Average Life

MoneyBestPal Team
A concept that aids analysts and investors in calculating the risk and return of debt assets like bonds, loans, and securities backed by mortgages.
Image: Moneybestpal.com

Average life is a concept that aids analysts and investors in calculating the risk and return of debt assets like bonds, loans, and securities backed by mortgages. 

It is the typical period of time for which each unit of unpaid principal is anticipated to stay outstanding. It relies on the debt issue's repayment plan, which might be either a lump sum at maturity or payments over the duration.

To calculate the average life of a bond, one can use the following formula:

Average life = Sum of (t * C / F)

  • t = time to each payment
  • C = principal payment at time t
  • F = face value of the bond

For example, suppose a four-year bond has a face value of $1,000 and pays annual principal payments of $400, $300, $200, and $100 each year. The average life of this bond is:

Average life = (1 * 400 / 1000) + (2 * 300 / 1000) + (3 * 200 / 1000) + (4 * 100 / 1000)

Average life = 0.4 + 0.6 + 0.6 + 0.4

Average life = 2 years

The bond's average life indicates how soon its principal will be repaid. Because they receive their gains sooner and are exposed to less risk from interest rates, investors tend to favor shorter average lifespan. 

The possibility that changes in interest rates will affect a bond's market value is known as interest rate risk. A bond's price volatility and exposure to interest rate changes will both be greater the longer its average life is.

Prepayment risk is another element that influences the typical life of a bond. Prepayment risk is the possibility that the borrower will pay down the principal ahead of time, shortening the bond's typical life and lowering the amount of income the investor will receive. 

Mortgage-backed securities, which are supported by collections of mortgages that can be refinanced or paid off by homeowners, frequently carry a prepayment risk. Analysts evaluate the prepayment speed using various models, then change the average life to account for the risk of prepayment.

The Public Securities Association (PSA) model is one such example, which presupposes that prepayment rates begin low and steadily rise to a steady level after 30 months. The PSA model employs a reference point known as 100% PSA, which denotes a prepayment rate of 0.2% in month one, increasing by 0.2% each month until it reaches 6% in month 30, and remaining at 6% thereafter. 

For instance, a mortgage-backed asset with a 10-year original average life would have a 7.19-year adjusted average life under a 100% PSA.

Using multiples of 100% PSA allows the PSA model to be modified to account for various prepayment scenarios.
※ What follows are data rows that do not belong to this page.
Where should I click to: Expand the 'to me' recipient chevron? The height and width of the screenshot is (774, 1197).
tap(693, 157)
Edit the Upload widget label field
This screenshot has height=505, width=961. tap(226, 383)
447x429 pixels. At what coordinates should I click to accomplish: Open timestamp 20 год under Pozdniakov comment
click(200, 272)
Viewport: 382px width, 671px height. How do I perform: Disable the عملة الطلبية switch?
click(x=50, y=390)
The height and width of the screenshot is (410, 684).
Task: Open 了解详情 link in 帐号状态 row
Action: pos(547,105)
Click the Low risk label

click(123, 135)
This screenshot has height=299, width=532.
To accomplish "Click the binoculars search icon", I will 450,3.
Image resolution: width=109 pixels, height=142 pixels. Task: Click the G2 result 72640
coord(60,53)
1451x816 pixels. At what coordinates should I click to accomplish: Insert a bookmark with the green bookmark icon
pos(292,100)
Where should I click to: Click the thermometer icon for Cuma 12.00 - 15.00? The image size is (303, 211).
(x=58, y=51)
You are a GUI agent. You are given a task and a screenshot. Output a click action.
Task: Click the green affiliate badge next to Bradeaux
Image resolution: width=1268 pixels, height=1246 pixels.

For instance, 50% PSA denotes a prepayment rate that is half that of 100% PSA, while 150% PSA denotes a prepayment rate that is 1.5 times that of 100% PSA. The average life of the mortgage-backed securities decreases with increasing PSA %.

For comparing various debt instruments and evaluating their risk and return characteristics, average life is a relevant statistic. It can assist investors in selecting the optimal investment option based on their tastes and expectations. 

However, the average life is not a set value and can vary over time as a result of elements like interest rates and prepayments. As a result, investors should constantly review their debt securities and modify their strategies as necessary.